You must of heard of the saying, 'The best laid plans of mice and men', well I was in the greenhouse with Ian when he told me that he had nipped the tops out of all my cuttings to promote bushy growth thus rendering this particular batch of cuttings useless for making into my intended standards! Alas, there was nothing for it but to take more cuttings which Ian did immediately, I think that he felt a little guilty, so hopefully we are on track to have yet more standards of this rather sensational plant although these might be two years in the making.

The reason for this is that I prefer my standards to have a decent stem length, possibly as much as two metres from the bottom of the plant to the top. However, the plants that Ian pinched out will really come into their own for planting in the Diamond Jubilee Walled Garden which opens to our visitors in 2012 where they will look fabulous during the summer and I might be able to pot some, provided they are not too large, for bringing into the house to flower throughout the winter, there is another named variety of Alyogyne that is good called 'Santa Cruz'.

For most people this coming week will be one of the busiest of the year, especially if friends and family are coming to stay for next Saturday is Christmas Eve. This year I hope to be in the position of being able to take a count of the flowers that are blooming in the garden here on Christmas Day.

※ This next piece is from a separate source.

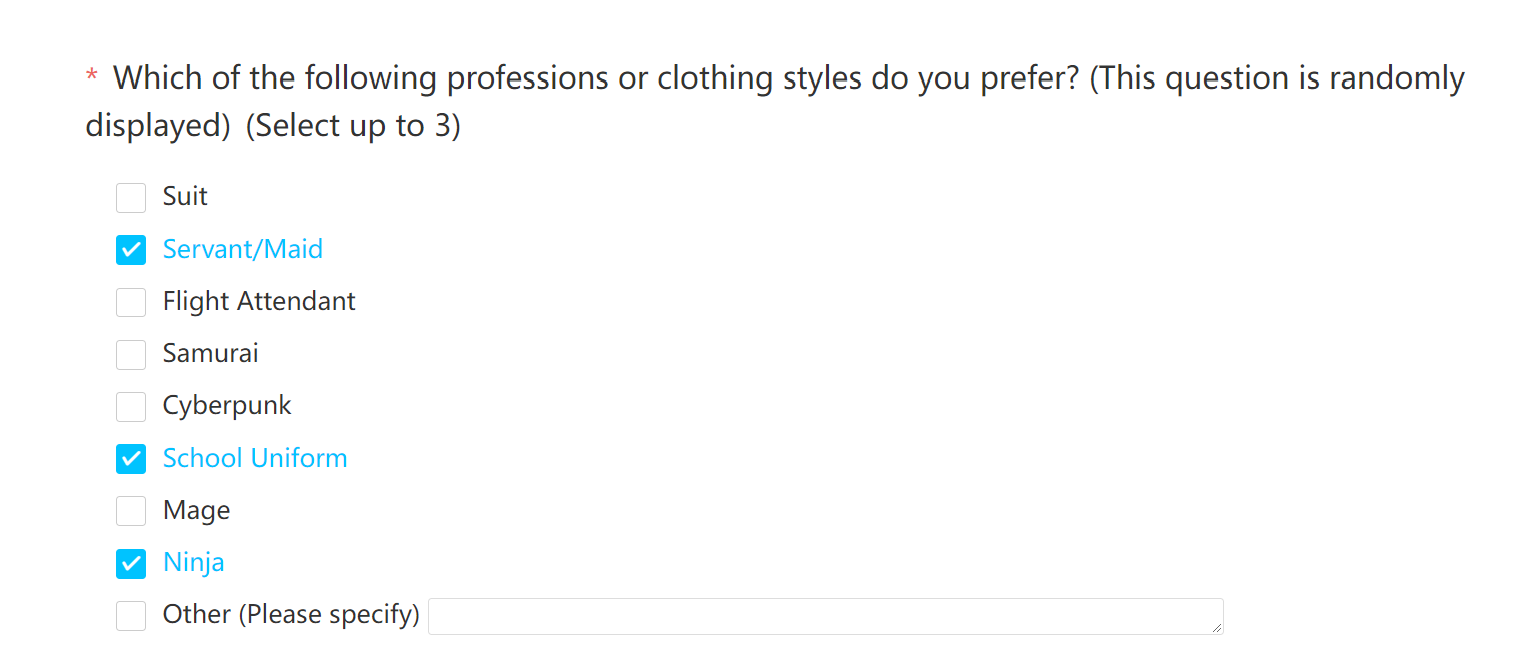The image size is (1518, 672).
Task: Check the Mage checkbox
Action: tap(131, 511)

Last year this was impossible because we had already experienced a period of cold, frosty weather that had ruined any flowers that were around, this started on November 20th and although it thwarted my efforts of picking flowers, I did manage to find and extremely interesting and jolly bunch of evergreens both plain and variegated to decorate the house.

Although it is nice to have flowers in the house at all times, if you cannot manage that then bunches of different coloured foliage is equally satisfying I think, just keep this as varied as possible and to add variety to your bunch, include some seed heads but remember that these are a precious source of food to birds and other garden occupants.

This leads me to explore the question, 'What do you buy that really difficult person who appears to have everything that they need?'

My answer to that question is easy - don't! Get them something that they can use that might be helpful to garden wildlife, bird feeders (those that are squirrel-proof of course), bird boxes, bee hotels, a hedgehog house, a bird table or bath. A book explaining the importance of garden wildlife, even some wild bird seed for the recipient of your gift will get very great pleasure out of sharing such gifts with the inhabitants of their own garden and it will also make them feel important!